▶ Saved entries
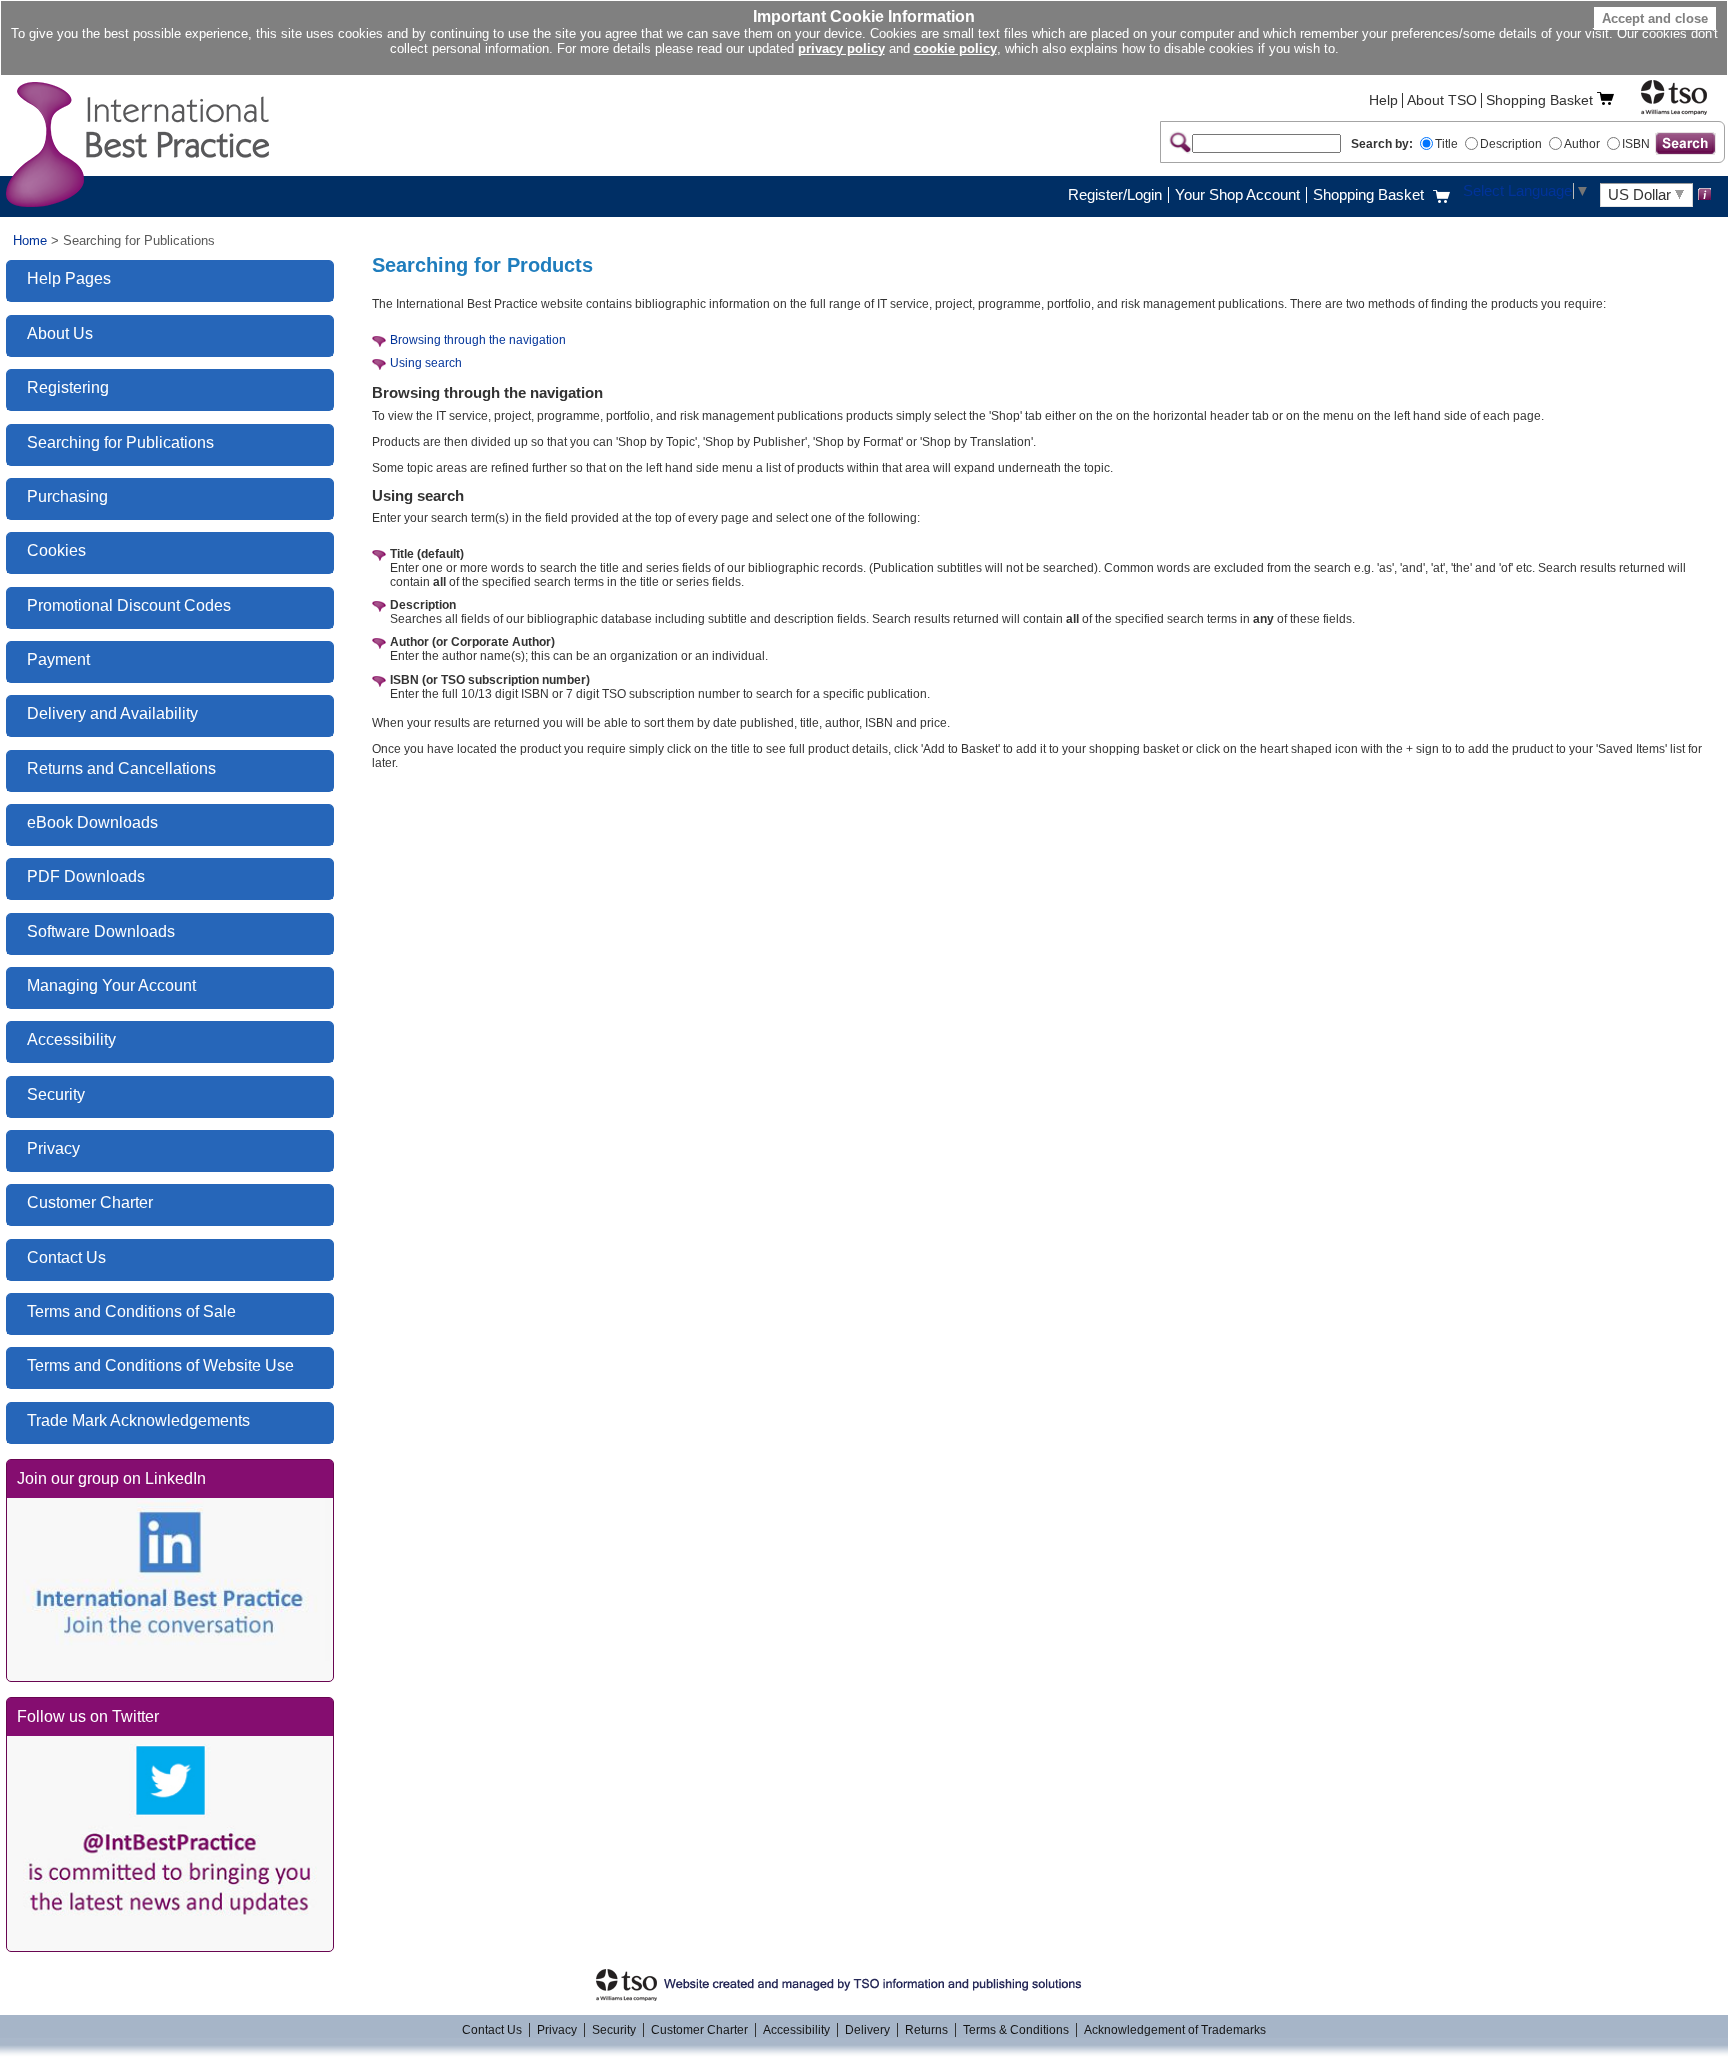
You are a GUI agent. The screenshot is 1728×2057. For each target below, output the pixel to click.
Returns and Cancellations (121, 768)
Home (30, 240)
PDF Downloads (86, 876)
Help (1383, 100)
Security (56, 1094)
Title (1446, 144)
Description (1511, 144)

▶ Work request
All lines above must be repeated exactly, and the pictures must be omitted.

▶ Solution to this exercise
You are a GUI agent. The screenshot is 1728×2057. For each target below, output the pixel to click.
Returns and Cancellations (121, 768)
Home (30, 240)
PDF Downloads (86, 876)
Help (1383, 100)
Security (56, 1094)
Title (1446, 144)
Description (1511, 144)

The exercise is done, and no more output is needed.